**What you should do**
The response has to be every entry, printed word for word.

**Input records**
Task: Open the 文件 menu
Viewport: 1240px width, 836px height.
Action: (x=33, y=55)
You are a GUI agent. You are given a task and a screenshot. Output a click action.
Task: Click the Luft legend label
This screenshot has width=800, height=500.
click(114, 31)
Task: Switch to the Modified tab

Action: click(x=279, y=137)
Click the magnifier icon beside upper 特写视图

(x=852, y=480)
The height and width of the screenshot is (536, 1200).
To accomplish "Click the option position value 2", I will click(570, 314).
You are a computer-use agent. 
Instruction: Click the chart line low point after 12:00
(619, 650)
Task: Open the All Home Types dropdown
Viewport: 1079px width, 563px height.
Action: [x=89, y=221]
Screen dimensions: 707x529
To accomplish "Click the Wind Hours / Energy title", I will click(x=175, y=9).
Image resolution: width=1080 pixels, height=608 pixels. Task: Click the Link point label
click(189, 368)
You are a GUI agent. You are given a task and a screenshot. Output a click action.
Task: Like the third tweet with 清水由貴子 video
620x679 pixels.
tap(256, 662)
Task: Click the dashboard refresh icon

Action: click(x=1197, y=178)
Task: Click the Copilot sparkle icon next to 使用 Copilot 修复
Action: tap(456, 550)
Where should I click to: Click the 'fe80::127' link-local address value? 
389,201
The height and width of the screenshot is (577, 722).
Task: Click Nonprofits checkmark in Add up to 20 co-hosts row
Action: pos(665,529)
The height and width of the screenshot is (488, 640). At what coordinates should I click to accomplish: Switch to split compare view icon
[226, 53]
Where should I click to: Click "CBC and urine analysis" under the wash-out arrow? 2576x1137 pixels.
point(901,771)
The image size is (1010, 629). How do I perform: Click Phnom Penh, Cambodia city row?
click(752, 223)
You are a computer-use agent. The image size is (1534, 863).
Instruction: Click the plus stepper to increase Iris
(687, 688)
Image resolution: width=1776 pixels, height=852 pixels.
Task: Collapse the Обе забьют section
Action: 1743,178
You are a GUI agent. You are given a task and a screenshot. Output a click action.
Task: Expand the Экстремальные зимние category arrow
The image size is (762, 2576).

**Reply to the task**
Task: Open the 文件 menu
Viewport: 1240px width, 836px height.
Action: (x=33, y=55)
You are a GUI agent. You are given a task and a screenshot. Output a click action.
Task: Click the Luft legend label
This screenshot has width=800, height=500.
click(114, 31)
Task: Switch to the Modified tab

Action: click(x=279, y=137)
Click the magnifier icon beside upper 特写视图

(x=852, y=480)
The height and width of the screenshot is (536, 1200).
To accomplish "Click the option position value 2", I will click(570, 314).
You are a computer-use agent. 
Instruction: Click the chart line low point after 12:00
(619, 650)
Task: Open the All Home Types dropdown
Viewport: 1079px width, 563px height.
Action: [x=89, y=221]
Screen dimensions: 707x529
To accomplish "Click the Wind Hours / Energy title", I will click(x=175, y=9).
Image resolution: width=1080 pixels, height=608 pixels. Task: Click the Link point label
click(189, 368)
You are a GUI agent. You are given a task and a screenshot. Output a click action.
Task: Like the third tweet with 清水由貴子 video
620x679 pixels.
tap(256, 662)
Task: Click the dashboard refresh icon

Action: click(x=1197, y=178)
Task: Click the Copilot sparkle icon next to 使用 Copilot 修复
Action: tap(456, 550)
Where should I click to: Click the 'fe80::127' link-local address value? 
389,201
The height and width of the screenshot is (577, 722).
Task: Click Nonprofits checkmark in Add up to 20 co-hosts row
Action: pos(665,529)
The height and width of the screenshot is (488, 640). At what coordinates should I click to accomplish: Switch to split compare view icon
[226, 53]
Where should I click to: Click "CBC and urine analysis" under the wash-out arrow? 2576x1137 pixels.
point(901,771)
The image size is (1010, 629). How do I perform: Click Phnom Penh, Cambodia city row?
click(752, 223)
You are a computer-use agent. The image size is (1534, 863).
Instruction: Click the plus stepper to increase Iris
(687, 688)
Image resolution: width=1776 pixels, height=852 pixels.
Task: Collapse the Обе забьют section
Action: 1743,178
You are a GUI agent. You are given a task and a screenshot. Output a click action.
Task: Expand the Экстремальные зимние category arrow
The image size is (762, 2576).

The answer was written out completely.